[Stored records]
┌──
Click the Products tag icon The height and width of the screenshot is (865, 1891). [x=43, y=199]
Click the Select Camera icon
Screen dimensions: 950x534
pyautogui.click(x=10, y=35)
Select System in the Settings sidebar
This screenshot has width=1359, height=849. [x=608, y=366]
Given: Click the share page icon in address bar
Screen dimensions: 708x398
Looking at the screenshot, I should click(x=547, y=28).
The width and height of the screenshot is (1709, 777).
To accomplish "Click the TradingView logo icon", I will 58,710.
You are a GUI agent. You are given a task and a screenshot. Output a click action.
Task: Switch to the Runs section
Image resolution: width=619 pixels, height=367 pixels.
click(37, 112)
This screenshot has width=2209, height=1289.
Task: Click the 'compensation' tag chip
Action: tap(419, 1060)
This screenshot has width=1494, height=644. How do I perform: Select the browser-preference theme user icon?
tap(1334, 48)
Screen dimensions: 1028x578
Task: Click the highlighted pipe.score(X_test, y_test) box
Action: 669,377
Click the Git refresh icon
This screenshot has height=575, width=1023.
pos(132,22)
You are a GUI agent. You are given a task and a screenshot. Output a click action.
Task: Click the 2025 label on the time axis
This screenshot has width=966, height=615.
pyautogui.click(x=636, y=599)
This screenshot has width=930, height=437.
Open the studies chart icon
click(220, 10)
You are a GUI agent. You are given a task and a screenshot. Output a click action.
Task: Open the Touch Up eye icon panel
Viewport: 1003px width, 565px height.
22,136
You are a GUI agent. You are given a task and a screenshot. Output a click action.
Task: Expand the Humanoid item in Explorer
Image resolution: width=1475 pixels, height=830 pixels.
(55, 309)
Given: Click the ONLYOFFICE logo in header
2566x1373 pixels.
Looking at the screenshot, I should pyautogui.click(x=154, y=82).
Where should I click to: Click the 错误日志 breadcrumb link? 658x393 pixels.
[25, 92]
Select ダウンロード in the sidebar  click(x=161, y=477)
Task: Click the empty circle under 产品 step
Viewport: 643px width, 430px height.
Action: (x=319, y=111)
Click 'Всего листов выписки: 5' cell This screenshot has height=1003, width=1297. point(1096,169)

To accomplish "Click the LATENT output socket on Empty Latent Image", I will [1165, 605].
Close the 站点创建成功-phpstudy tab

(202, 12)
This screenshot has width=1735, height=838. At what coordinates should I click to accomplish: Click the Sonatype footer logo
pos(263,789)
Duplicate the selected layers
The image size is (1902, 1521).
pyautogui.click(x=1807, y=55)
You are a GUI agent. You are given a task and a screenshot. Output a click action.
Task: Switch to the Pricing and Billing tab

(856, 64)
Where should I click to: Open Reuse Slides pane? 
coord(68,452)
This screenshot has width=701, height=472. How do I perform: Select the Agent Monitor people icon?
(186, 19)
└──
### [TASK]
This exercise requires all the entries to be written out again exactly.

### [EXERCISE OUTPUT]
Click the Products tag icon The height and width of the screenshot is (865, 1891). [x=43, y=199]
Click the Select Camera icon
Screen dimensions: 950x534
pyautogui.click(x=10, y=35)
Select System in the Settings sidebar
This screenshot has width=1359, height=849. [x=608, y=366]
Given: Click the share page icon in address bar
Screen dimensions: 708x398
Looking at the screenshot, I should click(x=547, y=28).
The width and height of the screenshot is (1709, 777).
To accomplish "Click the TradingView logo icon", I will 58,710.
You are a GUI agent. You are given a task and a screenshot. Output a click action.
Task: Switch to the Runs section
Image resolution: width=619 pixels, height=367 pixels.
click(37, 112)
This screenshot has width=2209, height=1289.
Task: Click the 'compensation' tag chip
Action: tap(419, 1060)
This screenshot has width=1494, height=644. How do I perform: Select the browser-preference theme user icon?
tap(1334, 48)
Screen dimensions: 1028x578
Task: Click the highlighted pipe.score(X_test, y_test) box
Action: 669,377
Click the Git refresh icon
This screenshot has height=575, width=1023.
pos(132,22)
You are a GUI agent. You are given a task and a screenshot. Output a click action.
Task: Click the 2025 label on the time axis
This screenshot has width=966, height=615.
pyautogui.click(x=636, y=599)
This screenshot has width=930, height=437.
Open the studies chart icon
click(220, 10)
You are a GUI agent. You are given a task and a screenshot. Output a click action.
Task: Open the Touch Up eye icon panel
Viewport: 1003px width, 565px height.
22,136
You are a GUI agent. You are given a task and a screenshot. Output a click action.
Task: Expand the Humanoid item in Explorer
Image resolution: width=1475 pixels, height=830 pixels.
(55, 309)
Given: Click the ONLYOFFICE logo in header
2566x1373 pixels.
Looking at the screenshot, I should pyautogui.click(x=154, y=82).
Where should I click to: Click the 错误日志 breadcrumb link? 658x393 pixels.
[25, 92]
Select ダウンロード in the sidebar  click(x=161, y=477)
Task: Click the empty circle under 产品 step
Viewport: 643px width, 430px height.
Action: (x=319, y=111)
Click 'Всего листов выписки: 5' cell This screenshot has height=1003, width=1297. point(1096,169)

To accomplish "Click the LATENT output socket on Empty Latent Image", I will [1165, 605].
Close the 站点创建成功-phpstudy tab

(202, 12)
This screenshot has width=1735, height=838. At what coordinates should I click to accomplish: Click the Sonatype footer logo
pos(263,789)
Duplicate the selected layers
The image size is (1902, 1521).
pyautogui.click(x=1807, y=55)
You are a GUI agent. You are given a task and a screenshot. Output a click action.
Task: Switch to the Pricing and Billing tab

(856, 64)
Where should I click to: Open Reuse Slides pane? 
coord(68,452)
This screenshot has width=701, height=472. How do I perform: Select the Agent Monitor people icon?
(186, 19)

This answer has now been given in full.